We reverse the part concerning collection among the penalty surcharges.

4,312,50,000 won shall be collected from the defendant.

Reasons

1. Summary of grounds for appeal;

A. It was true that the Defendant (misunderstanding of facts, misunderstanding of legal principles, and misunderstanding of sentencing) received a large amount of money above general appointment fees from I due to the violation of the law of an attorney-at-law related to I. However, the Defendant did not receive money on the pretext that he merely received reasonable commission fees from I for the present and future cases, and that he did not receive money on the ground that he did not make it to be distributed to the full bench in a pro rata relationship or made a solicitation to associate with the full bench.

B) As to the amount of money received from J in violation of the law, ① the amount received by the Defendant around June 26, 2015 is KRW 1 billion, not KRW 2 billion, and the amount received around October 30, 2015 is KRW 200 million, not KRW 1 billion.

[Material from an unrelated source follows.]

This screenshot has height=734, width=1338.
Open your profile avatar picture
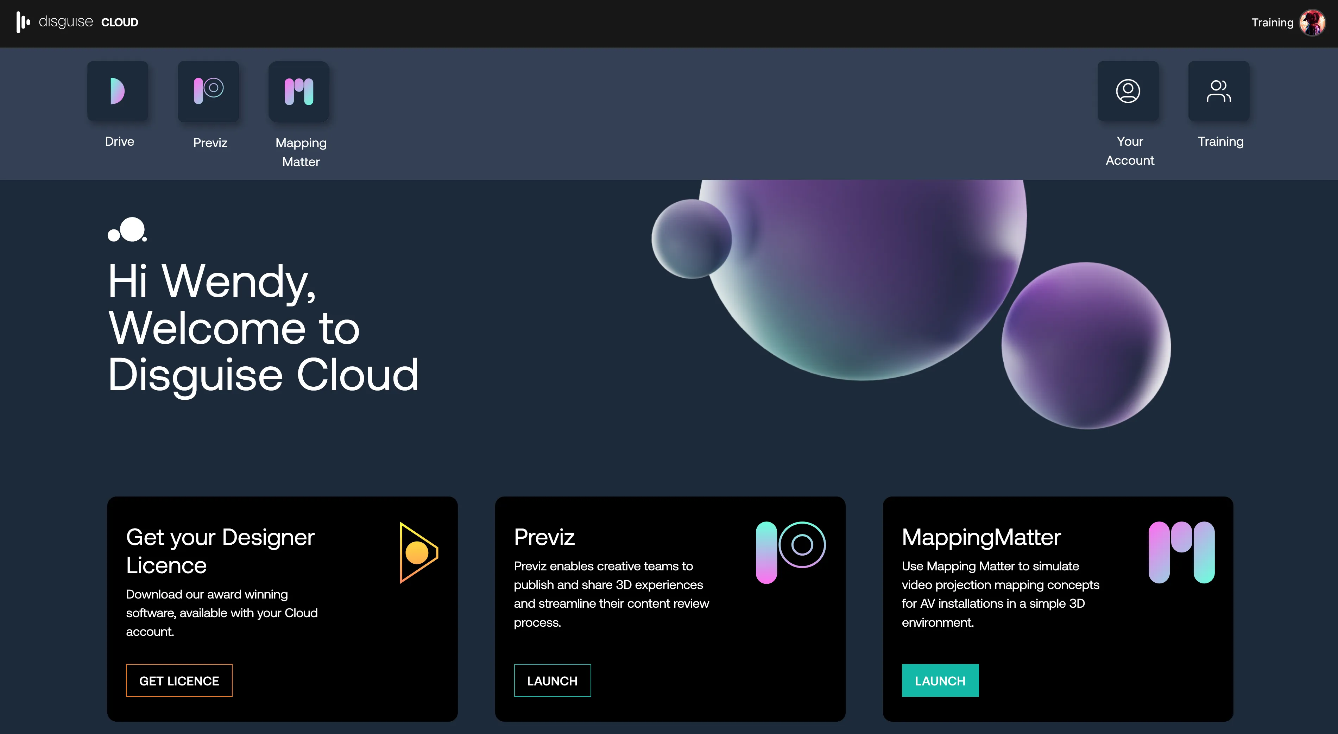1313,22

(2) The Defendant does not receive any money from J on the pretext of making a request for an educational system to the full bench.

around June 26, 2015, the Defendant received KRW 1 billion as a result of a comprehensive advisory contract with respect to a company operated by J. A. 2 billion received from September 2, 2015 to September 10, 2015 as a deposit for “CN agreement amount,” and the Defendant received KRW 1.7 billion out of which was returned to J. 2, and the amount of KRW 200 million received around October 30, 2015 is the cost of forming a defense counsel for “P case.”

③ The O did not participate in the decision-making of the money that the Defendant received from J, and did not divide the money that the Defendant received.

Therefore, the defendant and the O did not receive money in collusion for the purpose of a teaching system solicitation.

2) In relation to each defense violation portion ① applicable law, Article 110 subparag. 1 of the Attorney-at-law Act regulates only money and valuables falling under the name of “providing” or “interstation” separate from the attorney’s fees, compared to Article 110 subparag. 2 of the same Act, while Article 111 of the same Act regulates money and valuables as consideration for solicitation or good offices, and the amount of such act differs.

However, among the facts charged of this case.